MARIA DUARTE and ANGUS REID review Friendship, Four Letters of Love, Tin Soldier and The Ballad of Suzanne Cesaire
MARIA DUARTE recommends the ambitious portrait of an agricultural community confronted by the trauma of enclosure

Harvest (18)
Directed by Athina Rachel Tsangari
★★★
THE demise of traditional agricultural farming, along with the trauma of modernity and the looming threat of the outsider, are explored in this surreal drama about an idyllic rural Scottish village with no name which ends up fighting for its survival.
Based on Jim Crace’s Booker Prize-nominated novel and adapted for the big screen by Greek director Athina Rachel Tsangari and Joslyn Barnes, it is set over seven hallucinatory days in an undefined era (but clearly a period piece) in this mysterious rural community which is rocked by seismic economic turmoil. Suspicion and blame immediately falls on any outsiders.

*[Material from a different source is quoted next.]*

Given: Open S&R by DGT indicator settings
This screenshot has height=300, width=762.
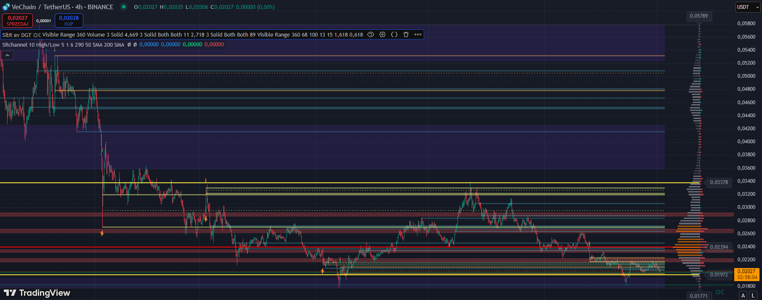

When a barn catches fire, the villagers accuse three strangers who are passing by rather than finding the real culprits within their own number. The two men are put into the stocks, and the woman has her hair shorn off in front of the whole village in a violent and humiliating act.
The film follows townsman turned farmer Walter Thirsk (Caleb Landry Jones) and his childhood friend and local landowner Master Kent (Harry Melling), who believes he is one of the people but isn’t, as his wife’s cousin’s arrival clearly demonstrates. Master Jordan (Frank Dillane) rides into town to take possession of Kent’s lands, and the latter does nothing to protect the villagers or their livelihoods.
The film thus explores the impact of the enclosure act, privatising common land, as well as provincial xenophobia as is directed towards the map-maker Quill (Arinze Kene) who arrives to redraw the boundaries of the area and sparks distrust among the locals. This is the first sign that things are awry.
Shot in western Scotland and driven by an assembly of anti-heroes, Harvest is equally inspired by Greek tragedy and 1970s cinema. For there are no heroes in this film, just ordinary and imperfect folk being abused and downtrodden by wealthy landowners, and having their lives shattered by change. It is driven by a standout performance by Texan Landry Jones, who does an impeccable Scottish accent, and Melling who is equally impressive as a deluded landowner.
Harvest is also a story steeped in folk horror, but its psychedelic, mushroom-infused moments border on the pretentious, and it felt overly long. Less would certainly have been more and resulted in a more impactful and haunting drama.